Lymph node metastasis is the single most important prognostic factor in patients with clinically early-stage cervical cancer. Lymph node status is also crucial for planning adjuvant treatment. Therefore, pelvic lymph node dissection (PLND) is an essential component of radical surgery for cervical cancer. The incidence of lymph node involvement in clinically early cervical cancer is estimated to be only 10-20 per cent17. Though PLND helps to identify lymph node metastasis, the procedure may be associated with intra- and post-operative complications. PLND-related intra-operative complications include neurovascular and ureteral injuries, increased blood loss and blood transfusion and increased surgical time. In the post-operative period, there is potential risk of infection, venous thrombo-embolism, lymphoedema and lymphocyst formation18. In order to reduce complications associated with PLND without compromising the detection of lymph node metastasis, sentinel lymph node biopsy (SLNB) has been extensively studied in patients with early cervical cancer with encouraging results. SLNB may serve as a relatively simple and effective method to know lymph node status in these patients. Sentinel lymph node technique may also increase identification of nodal metastasis due to the detection of lymph nodes at unusual locations and by identification of micro-metastases and isolated tumour cells19,20.
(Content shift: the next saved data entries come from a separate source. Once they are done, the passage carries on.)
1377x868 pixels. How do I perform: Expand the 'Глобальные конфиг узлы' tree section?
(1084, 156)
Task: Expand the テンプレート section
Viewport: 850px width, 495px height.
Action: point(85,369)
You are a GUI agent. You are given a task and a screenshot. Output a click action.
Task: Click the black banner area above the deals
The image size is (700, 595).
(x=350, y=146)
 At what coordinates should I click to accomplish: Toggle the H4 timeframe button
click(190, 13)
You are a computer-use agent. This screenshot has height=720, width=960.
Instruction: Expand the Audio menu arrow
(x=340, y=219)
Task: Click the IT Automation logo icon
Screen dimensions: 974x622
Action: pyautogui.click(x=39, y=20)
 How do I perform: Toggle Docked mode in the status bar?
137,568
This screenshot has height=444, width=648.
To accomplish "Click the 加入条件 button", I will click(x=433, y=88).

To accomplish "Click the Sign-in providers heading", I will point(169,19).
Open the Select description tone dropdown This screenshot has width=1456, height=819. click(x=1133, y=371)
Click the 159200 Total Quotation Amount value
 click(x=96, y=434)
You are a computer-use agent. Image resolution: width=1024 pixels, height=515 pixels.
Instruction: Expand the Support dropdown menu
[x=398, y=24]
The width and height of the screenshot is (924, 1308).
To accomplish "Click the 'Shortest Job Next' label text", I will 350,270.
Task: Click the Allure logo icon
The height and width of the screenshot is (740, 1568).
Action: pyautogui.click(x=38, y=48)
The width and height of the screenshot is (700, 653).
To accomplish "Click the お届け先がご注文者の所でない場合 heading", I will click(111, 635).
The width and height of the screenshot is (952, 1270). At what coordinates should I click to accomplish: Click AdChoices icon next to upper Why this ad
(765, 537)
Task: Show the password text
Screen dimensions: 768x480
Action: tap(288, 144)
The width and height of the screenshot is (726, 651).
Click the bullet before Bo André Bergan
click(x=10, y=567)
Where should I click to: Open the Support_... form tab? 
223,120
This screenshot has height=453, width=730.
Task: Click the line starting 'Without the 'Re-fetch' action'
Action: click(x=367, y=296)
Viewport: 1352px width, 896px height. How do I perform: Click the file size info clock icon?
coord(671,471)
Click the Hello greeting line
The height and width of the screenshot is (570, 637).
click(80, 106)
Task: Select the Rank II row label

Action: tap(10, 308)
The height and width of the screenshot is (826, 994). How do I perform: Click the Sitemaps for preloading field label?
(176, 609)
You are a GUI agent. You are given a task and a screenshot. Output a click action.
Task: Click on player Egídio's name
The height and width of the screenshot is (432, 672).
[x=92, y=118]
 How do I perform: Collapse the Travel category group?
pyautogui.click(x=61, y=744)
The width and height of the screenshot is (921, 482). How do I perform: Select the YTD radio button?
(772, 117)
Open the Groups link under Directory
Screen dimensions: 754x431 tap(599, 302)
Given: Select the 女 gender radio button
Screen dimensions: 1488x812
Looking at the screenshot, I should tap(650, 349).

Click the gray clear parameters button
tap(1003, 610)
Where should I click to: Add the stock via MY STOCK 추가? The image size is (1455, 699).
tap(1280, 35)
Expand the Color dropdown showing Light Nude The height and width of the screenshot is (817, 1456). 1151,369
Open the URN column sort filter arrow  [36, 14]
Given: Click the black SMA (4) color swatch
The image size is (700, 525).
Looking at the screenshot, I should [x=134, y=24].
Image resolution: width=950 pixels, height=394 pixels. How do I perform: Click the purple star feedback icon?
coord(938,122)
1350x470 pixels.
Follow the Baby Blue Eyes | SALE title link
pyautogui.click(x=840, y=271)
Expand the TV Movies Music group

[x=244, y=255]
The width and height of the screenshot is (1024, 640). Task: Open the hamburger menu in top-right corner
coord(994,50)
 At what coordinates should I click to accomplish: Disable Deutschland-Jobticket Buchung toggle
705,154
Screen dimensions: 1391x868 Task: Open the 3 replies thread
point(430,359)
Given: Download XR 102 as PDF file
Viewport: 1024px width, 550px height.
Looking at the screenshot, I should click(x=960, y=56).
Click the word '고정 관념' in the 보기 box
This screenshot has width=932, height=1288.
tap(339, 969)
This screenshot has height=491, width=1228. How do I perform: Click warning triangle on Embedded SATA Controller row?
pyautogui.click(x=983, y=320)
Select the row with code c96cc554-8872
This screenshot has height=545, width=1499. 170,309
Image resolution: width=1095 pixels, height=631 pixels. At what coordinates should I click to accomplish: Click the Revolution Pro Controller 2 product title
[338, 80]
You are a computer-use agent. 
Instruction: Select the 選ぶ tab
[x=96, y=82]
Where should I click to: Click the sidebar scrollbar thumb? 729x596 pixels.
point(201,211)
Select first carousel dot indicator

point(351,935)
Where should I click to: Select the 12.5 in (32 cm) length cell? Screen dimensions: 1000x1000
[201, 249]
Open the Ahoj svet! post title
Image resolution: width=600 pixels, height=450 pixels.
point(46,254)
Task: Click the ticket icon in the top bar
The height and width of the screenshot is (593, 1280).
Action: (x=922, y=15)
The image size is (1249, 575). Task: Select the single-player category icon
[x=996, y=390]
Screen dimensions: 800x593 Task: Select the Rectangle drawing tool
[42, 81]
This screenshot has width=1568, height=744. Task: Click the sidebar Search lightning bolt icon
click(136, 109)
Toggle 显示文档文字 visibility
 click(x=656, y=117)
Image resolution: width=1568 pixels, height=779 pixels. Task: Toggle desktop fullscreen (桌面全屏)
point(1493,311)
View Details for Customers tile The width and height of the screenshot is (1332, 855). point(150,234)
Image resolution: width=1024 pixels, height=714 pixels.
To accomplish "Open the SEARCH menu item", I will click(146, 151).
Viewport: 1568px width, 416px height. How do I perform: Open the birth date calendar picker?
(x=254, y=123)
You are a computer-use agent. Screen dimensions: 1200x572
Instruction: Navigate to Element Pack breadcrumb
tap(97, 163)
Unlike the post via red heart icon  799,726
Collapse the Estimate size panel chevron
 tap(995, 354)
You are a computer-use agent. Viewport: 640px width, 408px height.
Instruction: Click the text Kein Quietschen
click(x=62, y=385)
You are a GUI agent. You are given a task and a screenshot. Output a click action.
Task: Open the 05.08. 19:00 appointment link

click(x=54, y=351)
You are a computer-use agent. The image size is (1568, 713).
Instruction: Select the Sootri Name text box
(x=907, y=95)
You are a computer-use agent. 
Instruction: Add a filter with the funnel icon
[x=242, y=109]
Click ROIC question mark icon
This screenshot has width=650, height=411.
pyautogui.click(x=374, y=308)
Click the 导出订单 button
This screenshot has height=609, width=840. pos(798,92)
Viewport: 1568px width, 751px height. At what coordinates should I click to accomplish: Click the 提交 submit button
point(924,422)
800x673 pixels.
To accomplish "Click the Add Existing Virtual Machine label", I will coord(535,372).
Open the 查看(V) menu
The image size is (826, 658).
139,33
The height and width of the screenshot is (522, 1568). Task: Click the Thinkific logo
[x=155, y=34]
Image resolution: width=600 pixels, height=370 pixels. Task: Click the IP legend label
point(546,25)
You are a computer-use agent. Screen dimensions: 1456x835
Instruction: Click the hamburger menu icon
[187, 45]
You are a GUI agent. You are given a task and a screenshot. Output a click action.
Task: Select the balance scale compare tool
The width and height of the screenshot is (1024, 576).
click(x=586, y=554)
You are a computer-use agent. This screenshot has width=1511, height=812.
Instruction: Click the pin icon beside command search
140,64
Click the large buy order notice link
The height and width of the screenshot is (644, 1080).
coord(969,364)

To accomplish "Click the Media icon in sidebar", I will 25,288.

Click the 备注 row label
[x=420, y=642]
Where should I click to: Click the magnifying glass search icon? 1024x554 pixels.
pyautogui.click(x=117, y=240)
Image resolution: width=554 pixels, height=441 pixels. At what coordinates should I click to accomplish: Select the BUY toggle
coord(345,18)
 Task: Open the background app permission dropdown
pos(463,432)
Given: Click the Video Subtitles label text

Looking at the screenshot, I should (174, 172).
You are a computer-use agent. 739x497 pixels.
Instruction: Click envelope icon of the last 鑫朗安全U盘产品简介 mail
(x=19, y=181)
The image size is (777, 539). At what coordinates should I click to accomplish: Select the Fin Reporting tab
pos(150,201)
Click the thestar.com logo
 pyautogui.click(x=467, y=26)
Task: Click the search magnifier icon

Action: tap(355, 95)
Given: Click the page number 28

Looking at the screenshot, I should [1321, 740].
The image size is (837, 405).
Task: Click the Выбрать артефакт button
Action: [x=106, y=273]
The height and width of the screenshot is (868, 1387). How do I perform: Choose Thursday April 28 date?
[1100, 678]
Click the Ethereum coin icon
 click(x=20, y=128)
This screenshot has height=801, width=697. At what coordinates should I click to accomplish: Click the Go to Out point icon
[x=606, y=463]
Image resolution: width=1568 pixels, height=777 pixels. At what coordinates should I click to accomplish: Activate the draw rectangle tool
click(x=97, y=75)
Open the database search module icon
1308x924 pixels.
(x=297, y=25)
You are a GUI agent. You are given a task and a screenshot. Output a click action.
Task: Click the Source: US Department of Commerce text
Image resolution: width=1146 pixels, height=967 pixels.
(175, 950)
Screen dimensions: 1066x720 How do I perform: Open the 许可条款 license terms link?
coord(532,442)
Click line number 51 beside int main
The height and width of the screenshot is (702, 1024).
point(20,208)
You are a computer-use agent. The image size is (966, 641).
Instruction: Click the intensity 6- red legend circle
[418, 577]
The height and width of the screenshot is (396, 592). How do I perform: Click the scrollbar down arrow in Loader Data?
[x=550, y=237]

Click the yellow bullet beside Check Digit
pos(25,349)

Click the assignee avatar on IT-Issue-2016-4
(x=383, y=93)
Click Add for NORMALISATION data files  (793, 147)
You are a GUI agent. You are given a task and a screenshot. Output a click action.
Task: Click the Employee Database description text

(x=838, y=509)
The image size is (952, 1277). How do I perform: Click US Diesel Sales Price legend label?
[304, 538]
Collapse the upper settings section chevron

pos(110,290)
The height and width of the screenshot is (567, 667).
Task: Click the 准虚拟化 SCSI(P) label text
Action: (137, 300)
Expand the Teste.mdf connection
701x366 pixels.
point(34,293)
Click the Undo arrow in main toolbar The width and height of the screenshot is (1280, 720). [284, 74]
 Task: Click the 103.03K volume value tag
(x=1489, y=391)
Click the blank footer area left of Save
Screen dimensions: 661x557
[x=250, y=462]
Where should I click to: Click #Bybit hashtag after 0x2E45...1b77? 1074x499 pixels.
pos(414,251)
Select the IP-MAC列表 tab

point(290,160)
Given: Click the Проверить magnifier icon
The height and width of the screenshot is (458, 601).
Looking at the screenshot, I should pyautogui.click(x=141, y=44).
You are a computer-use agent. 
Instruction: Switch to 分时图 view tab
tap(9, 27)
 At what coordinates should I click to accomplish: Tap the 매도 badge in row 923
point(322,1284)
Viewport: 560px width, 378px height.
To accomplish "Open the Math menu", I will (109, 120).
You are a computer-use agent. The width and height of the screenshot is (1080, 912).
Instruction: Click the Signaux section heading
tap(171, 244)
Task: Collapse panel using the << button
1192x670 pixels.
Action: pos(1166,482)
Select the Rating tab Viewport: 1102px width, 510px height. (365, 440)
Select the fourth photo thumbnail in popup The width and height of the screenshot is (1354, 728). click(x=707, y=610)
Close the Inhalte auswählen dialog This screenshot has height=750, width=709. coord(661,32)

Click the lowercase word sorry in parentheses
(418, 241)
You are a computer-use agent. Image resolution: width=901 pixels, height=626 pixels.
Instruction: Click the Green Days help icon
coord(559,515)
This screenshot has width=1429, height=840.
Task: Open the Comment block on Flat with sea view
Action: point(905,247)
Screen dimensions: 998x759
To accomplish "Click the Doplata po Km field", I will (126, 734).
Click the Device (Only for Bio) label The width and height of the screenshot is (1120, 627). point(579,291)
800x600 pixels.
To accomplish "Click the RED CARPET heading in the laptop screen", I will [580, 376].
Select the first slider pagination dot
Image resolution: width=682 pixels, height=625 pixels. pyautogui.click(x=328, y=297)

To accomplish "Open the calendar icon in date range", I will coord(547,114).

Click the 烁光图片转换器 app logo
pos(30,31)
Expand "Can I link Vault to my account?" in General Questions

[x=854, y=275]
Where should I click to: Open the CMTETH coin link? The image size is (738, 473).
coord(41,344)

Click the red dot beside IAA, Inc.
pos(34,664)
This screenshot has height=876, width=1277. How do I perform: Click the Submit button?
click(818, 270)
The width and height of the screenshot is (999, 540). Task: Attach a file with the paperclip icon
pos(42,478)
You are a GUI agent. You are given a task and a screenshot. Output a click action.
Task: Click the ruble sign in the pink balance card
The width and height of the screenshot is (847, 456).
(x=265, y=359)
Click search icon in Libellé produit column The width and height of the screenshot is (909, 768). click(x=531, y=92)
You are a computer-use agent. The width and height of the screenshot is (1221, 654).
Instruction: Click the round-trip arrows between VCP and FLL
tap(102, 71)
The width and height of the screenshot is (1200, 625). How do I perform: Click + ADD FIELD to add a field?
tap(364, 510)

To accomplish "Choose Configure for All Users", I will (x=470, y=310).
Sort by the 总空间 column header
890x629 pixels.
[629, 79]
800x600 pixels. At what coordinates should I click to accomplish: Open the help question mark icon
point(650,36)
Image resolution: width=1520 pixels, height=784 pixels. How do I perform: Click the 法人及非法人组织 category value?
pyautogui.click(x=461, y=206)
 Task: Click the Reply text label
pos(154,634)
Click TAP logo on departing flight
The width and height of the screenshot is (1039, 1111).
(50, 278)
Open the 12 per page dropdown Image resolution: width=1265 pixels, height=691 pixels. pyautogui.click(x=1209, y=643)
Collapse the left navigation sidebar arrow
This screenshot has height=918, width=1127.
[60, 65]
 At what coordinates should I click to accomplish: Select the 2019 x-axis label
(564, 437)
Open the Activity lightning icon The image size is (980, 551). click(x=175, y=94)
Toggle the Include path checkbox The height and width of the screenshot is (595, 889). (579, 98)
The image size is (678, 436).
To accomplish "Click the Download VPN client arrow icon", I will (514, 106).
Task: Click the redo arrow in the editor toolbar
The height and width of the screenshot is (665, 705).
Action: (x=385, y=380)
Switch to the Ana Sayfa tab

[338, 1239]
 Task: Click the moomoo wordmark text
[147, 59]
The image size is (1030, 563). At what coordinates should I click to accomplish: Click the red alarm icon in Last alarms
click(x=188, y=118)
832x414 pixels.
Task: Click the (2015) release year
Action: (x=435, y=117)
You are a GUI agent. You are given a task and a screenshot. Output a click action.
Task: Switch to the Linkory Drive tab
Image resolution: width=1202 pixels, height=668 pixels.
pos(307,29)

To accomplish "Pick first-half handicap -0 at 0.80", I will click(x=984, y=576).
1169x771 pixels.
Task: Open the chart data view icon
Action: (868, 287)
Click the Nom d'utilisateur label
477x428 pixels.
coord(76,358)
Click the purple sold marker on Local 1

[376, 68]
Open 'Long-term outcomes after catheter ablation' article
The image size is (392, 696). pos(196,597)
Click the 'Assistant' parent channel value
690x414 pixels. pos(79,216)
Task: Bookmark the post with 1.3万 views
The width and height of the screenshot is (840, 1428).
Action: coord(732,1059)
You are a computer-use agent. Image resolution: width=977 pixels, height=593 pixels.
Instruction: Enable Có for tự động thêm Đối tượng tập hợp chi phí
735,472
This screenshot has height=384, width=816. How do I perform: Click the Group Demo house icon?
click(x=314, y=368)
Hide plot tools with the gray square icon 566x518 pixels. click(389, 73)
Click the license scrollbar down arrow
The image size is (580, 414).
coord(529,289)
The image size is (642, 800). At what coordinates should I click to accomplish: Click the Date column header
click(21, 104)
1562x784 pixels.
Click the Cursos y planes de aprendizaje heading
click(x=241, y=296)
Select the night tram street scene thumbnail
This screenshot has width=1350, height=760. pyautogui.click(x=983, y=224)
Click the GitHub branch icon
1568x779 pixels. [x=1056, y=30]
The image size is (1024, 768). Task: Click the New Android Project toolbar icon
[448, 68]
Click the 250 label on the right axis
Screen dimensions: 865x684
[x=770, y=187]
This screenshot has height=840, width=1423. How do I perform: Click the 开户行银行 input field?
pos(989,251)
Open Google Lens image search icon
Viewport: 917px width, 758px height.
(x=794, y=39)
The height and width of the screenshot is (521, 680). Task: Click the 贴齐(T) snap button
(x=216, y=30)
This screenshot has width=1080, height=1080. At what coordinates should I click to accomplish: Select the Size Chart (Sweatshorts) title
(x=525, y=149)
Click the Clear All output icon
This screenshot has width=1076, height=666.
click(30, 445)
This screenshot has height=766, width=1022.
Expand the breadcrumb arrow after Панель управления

The AGO Study Group conducted a large, prospective, multicentre study across Germany and Austria on SLN detection using either radio-labelled technetium, patent blue or both21. They found SLN detection rate of 88.6 per cent and the overall sensitivity of 77.4 per cent. Although the overall sensitivity of SLNB was low, but it was higher in tumours ≤20 mm (90.9%), with bilateral detection (87.2%), or when the combination of technetium and patent blue was used. Salvo et al19 conducted a retrospective analysis of 188 patients with early cervical cancer who underwent SLN mapping using blue dye, technetium-99m sulphur colloid (Tc-99), and/or indocyanine green (ICG) followed by complete pelvic lymphadenectomy and showed a sensitivity of 96.4 per cent and negative predictive value (NPV) of 99.3 per cent. The false-negative rate was 3.6 per cent. In 2011, results of SENTICOL study were published, wherein 139 cervical cancer patients with Stage IA1–IB1 tumours underwent SLN biopsy followed by complete pelvic lymphadenectomy20. The authors reported a high sensitivity of 92 per cent and a NPV of 98 per cent of SLNB technique.

Use of ICG dye in place of methylene blue has improved overall and bilateral sentinel lymph nodes detection rates22. SLNB has been included in the NCCN guidelines for stage IB1 disease (<2 cm tumour)23. Adherence to the SLN mapping algorithm is important. A side-specific complete nodal dissection must be done in case of failure of SLN detection and all suspicious or grossly enlarged nodes must be removed regardless of SLN mapping. Adequate and quality pathological evaluation along with ultra-staging of sentinel lymph node is a prerequisite for SLNB because any undetected metastasis may adversely affect patient’s prognosis.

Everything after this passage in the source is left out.